Go through the data and copy each line where the string "Open" appears.
-------------------------
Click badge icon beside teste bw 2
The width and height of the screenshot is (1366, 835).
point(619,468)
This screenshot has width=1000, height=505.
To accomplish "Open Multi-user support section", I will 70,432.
-------------------------
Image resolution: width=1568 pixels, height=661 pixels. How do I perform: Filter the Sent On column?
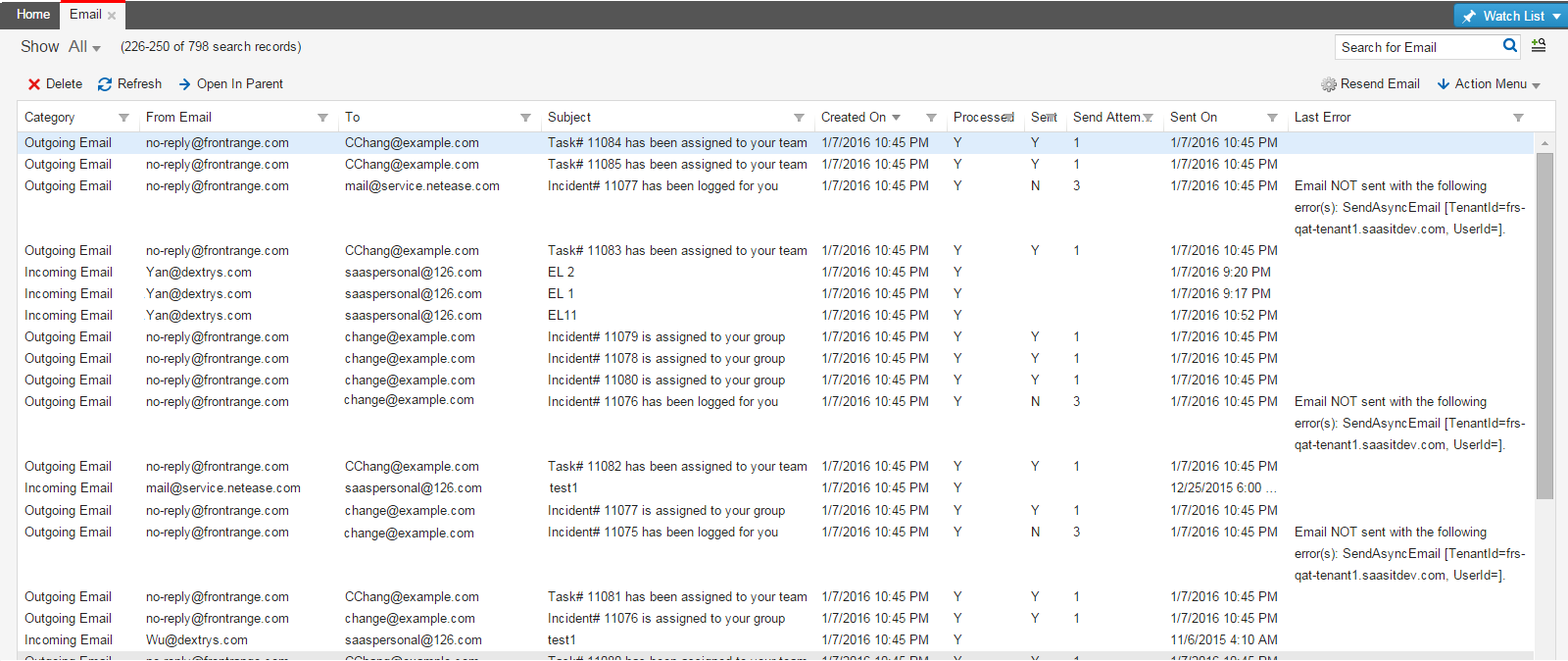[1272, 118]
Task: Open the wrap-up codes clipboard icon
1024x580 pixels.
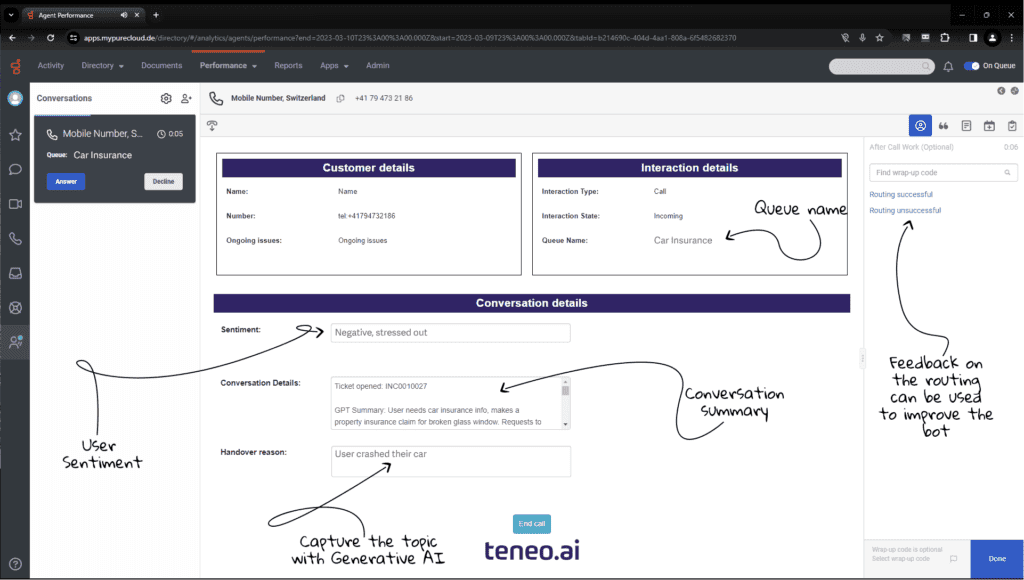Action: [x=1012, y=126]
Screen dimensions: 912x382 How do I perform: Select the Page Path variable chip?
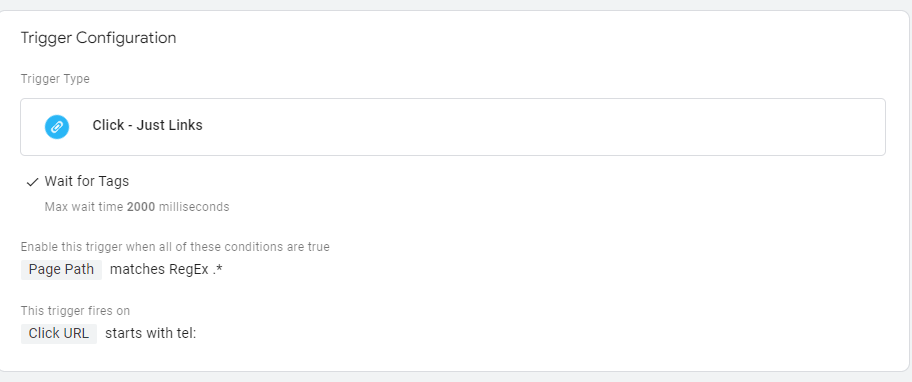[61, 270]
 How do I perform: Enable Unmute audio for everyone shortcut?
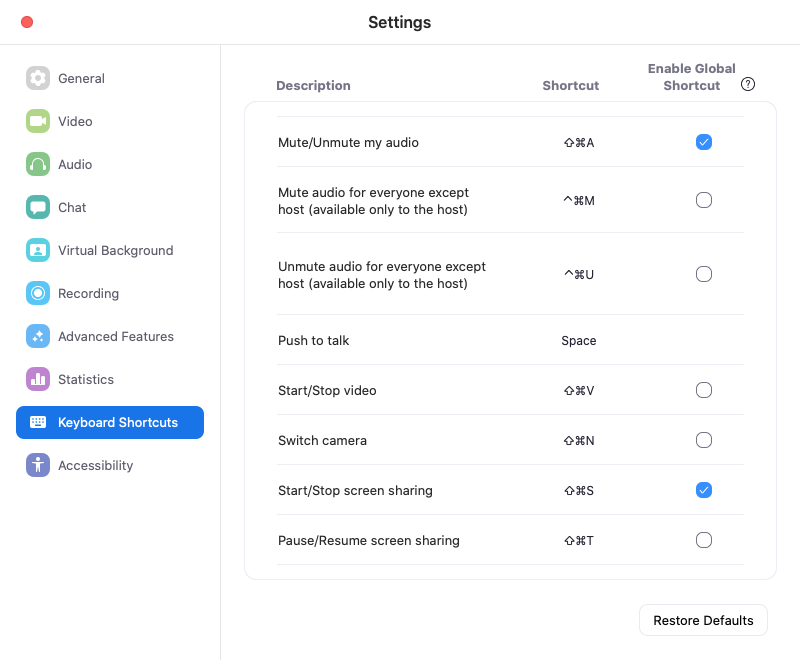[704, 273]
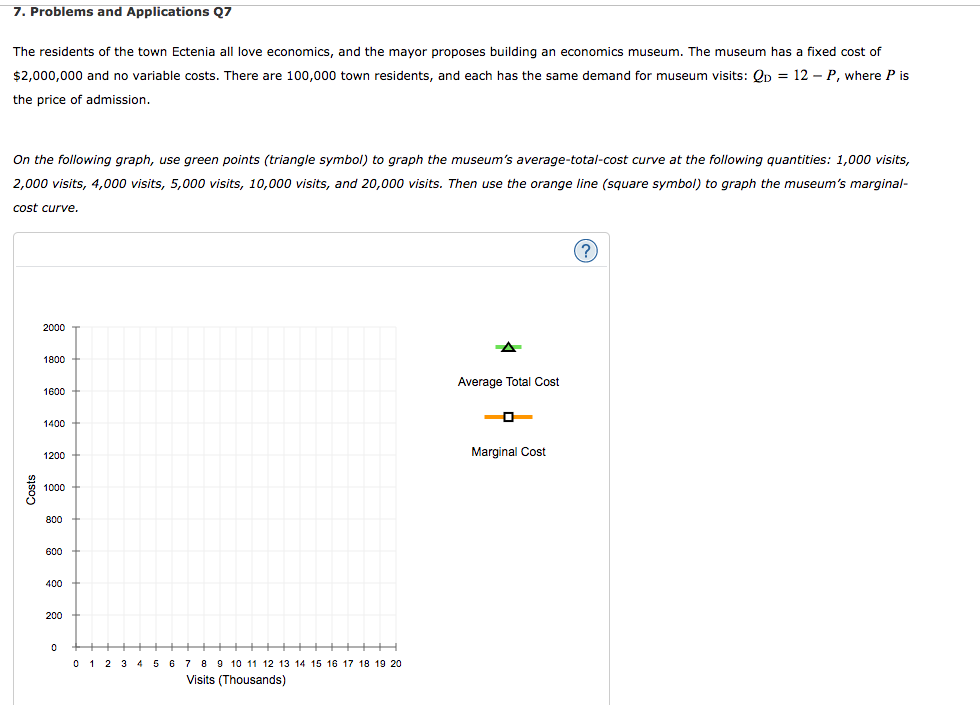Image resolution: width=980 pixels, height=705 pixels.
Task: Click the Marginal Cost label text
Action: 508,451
-------------------------
**SOLUTION TO THIS PROBLEM:**
To accomplish "Open Multi-user support section", I will 70,432.
Task: Open the wrap-up codes clipboard icon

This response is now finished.